We note that, in resentencing the defendant, following the Thomas II remand, the trial court also ordered that one year of the defendant's sentence be served without benefit of parole and ordered that the defendant participate in and successfully complete a court-approved substance abuse program. However, on reconsideration of the Thomas II decision, we choose not to require resentencing on any portion of the trial court's original sentence on the habitual offender conviction, assuming any portion thereof was illegally lenient, since the State did not object to the original sentence on the habitual offender conviction, by the filing of an appeal or an application for supervisory review. See State v. Price, 2005–2514 (La.App. 1 Cir. 12/28/06), 952 So.2d 112, 124–25 (en banc), writ denied.2007–0130 (La.2/22/08), 976 So.2d 1277 (holding that an appellate court “may” correct an illegally lenient sentence, but it is not required to take such action).
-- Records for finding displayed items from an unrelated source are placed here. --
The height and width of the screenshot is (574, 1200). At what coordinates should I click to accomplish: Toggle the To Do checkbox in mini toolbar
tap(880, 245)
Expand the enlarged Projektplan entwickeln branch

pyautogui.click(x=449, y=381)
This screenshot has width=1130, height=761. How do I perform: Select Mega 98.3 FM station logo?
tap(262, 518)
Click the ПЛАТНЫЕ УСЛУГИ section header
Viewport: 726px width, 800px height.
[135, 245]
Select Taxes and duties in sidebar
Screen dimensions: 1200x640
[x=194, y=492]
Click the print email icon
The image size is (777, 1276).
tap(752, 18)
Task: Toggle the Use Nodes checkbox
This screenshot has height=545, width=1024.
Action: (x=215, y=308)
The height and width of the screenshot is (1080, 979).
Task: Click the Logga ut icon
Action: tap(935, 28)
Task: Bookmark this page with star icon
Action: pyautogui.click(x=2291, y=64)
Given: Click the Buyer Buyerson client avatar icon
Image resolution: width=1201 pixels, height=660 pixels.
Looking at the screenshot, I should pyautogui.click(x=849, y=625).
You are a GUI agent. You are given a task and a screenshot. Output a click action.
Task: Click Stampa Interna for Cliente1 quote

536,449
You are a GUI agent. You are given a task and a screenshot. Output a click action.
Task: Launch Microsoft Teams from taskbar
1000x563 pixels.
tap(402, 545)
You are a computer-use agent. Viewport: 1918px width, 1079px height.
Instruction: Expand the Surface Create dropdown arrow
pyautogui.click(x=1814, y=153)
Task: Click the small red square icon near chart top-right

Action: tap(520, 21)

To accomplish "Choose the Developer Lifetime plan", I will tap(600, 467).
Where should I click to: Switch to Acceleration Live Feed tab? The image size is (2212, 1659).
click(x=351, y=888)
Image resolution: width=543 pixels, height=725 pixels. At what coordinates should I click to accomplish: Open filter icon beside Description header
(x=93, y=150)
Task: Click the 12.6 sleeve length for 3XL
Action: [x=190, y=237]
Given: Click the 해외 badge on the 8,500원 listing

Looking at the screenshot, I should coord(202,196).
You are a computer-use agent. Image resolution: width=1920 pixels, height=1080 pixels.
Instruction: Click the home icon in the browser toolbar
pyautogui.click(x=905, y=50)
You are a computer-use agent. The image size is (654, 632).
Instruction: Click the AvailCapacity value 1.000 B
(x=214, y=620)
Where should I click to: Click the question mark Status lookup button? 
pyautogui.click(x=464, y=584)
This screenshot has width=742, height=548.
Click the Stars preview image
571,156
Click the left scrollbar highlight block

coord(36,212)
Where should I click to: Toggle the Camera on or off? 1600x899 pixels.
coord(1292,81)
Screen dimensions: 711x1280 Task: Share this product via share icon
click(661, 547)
We further note that while LSA–R.S. 15:529.1(G) requires that an habitual offender sentence be imposed “without benefit of probation or suspension of sentence,” the habitual offender statute makes no mention of “parole,” which was required to be restricted under the reference statute, LSA–R.S. 14:32.1, for at least one year (at the time of this 2004 offense). We recognize, but decide to leave for another day, that a question is thereby raised as to whether State v. Bruins, cited hereinabove, would control in such a circumstance and require sentencing in accordance with the reference statute, as to parole (since State v. Bruins is procedurally distinguishable from the instant case, in that, in State v. Bruins, the State had sought supervisory review of the trial court's failure to restrict the habitual offender sentence in accordance with the reference statute).
DECEMBER 12, 2011 SENTENCE VACATED; JULY 22, 2010 SENTENCE REINSTATED; DEFENSE COUNSEL'S MOTION TO WITHDRAW DENIED. McCLENDON, J., concurs and assigns reasons.
McCLENDON, J., concurs and assigns reasons.
Finding this case to be controlled by State v. Dickerson, 584 So.2d 1140 (La.1991) (per curiam), “the last expression of law of the Louisiana Supreme Court,”
I concur with the result reached by the majority.